Struct wasmtime::PoolingAllocationConfig

source ·
pub struct PoolingAllocationConfig { /* private fields */ }
Expand description

Configuration options used with InstanceAllocationStrategy::Pooling to change the behavior of the pooling instance allocator.

This structure has a builder-style API in the same manner as Config and is configured with Config::allocation_strategy.

Note that usage of the pooling allocator does not affect compiled WebAssembly code. Compiled *.cwasm files, for example, are usable both with and without the pooling allocator.

§Advantages of Pooled Allocation

The main benefit of the pooling allocator is to make WebAssembly instantiation both faster and more scalable in terms of parallelism. Allocation is faster because virtual memory is already configured and ready to go within the pool, there’s no need to mmap (for example on Unix) a new region and configure it with guard pages. By avoiding mmap this avoids whole-process virtual memory locks which can improve scalability and performance through avoiding this.

Additionally with pooled allocation it’s possible to create “affine slots” to a particular WebAssembly module or component over time. For example if the same module is multiple times over time the pooling allocator will, by default, attempt to reuse the same slot. This mean that the slot has been pre-configured and can retain virtual memory mappings for a copy-on-write image, for example (see Config::memory_init_cow for more information. This means that in a steady state instance deallocation is a single madvise to reset linear memory to its original contents followed by a single (optional) mprotect during the next instantiation to shrink memory back to its original size. Compared to non-pooled allocation this avoids the need to mmap a new region of memory, munmap it, and mprotect regions too.

Another benefit of pooled allocation is that it’s possible to configure things such that no virtual memory management is required at all in a steady state. For example a pooling allocator can be configured with Config::memory_init_cow disabledd, dynamic bounds checks enabled through Config::static_memory_maximum_size(0), and sufficient space through PoolingAllocationConfig::table_keep_resident / PoolingAllocationConfig::linear_memory_keep_resident. With all these options in place no virtual memory tricks are used at all and everything is manually managed by Wasmtime (for example resetting memory is a memset(0)). This is not as fast in a single-threaded scenario but can provide benefits in high-parallelism situations as no virtual memory locks or IPIs need happen.

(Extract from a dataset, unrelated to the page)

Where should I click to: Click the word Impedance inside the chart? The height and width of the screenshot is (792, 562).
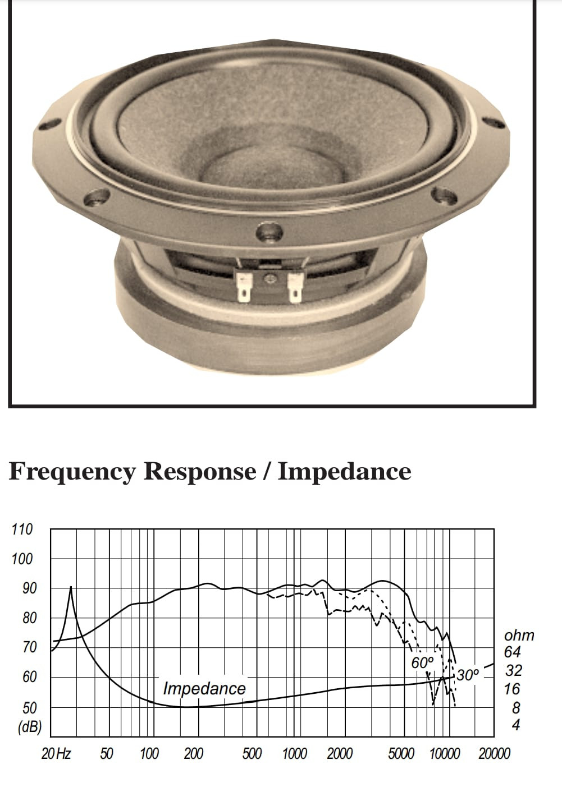[204, 688]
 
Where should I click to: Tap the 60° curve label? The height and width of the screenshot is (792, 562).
[422, 662]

§Disadvantages of Pooled Allocation

Despite the above advantages to instantiation performance the pooling allocator is not enabled by default in Wasmtime. One reason is that the performance advantages are not necessarily portable, for example while the pooling allocator works on Windows it has not been tuned for performance on Windows in the same way it has on Linux.

Additionally the main cost of the pooling allocator is that it requires a very large reservation of virtual memory (on the order of most of the addressable virtual address space). WebAssembly 32-bit linear memories in Wasmtime are, by default 4G address space reservations with a 2G guard region both before and after the linear memory. Memories in the pooling allocator are contiguous which means that we only need a guard after linear memory because the previous linear memory’s slot post-guard is our own pre-guard. This means that, by default, the pooling allocator uses 6G of virtual memory per WebAssembly linear memory slot. 6G of virtual memory is 32.5 bits of a 64-bit address. Many 64-bit systems can only actually use 48-bit addresses by default (although this can be extended on architectures nowadays too), and of those 48 bits one of them is reserved to indicate kernel-vs-userspace. This leaves 47-32.5=14.5 bits left, meaning you can only have at most 64k slots of linear memories on many systems by default. This is a relatively small number and shows how the pooling allocator can quickly exhaust all of virtual memory.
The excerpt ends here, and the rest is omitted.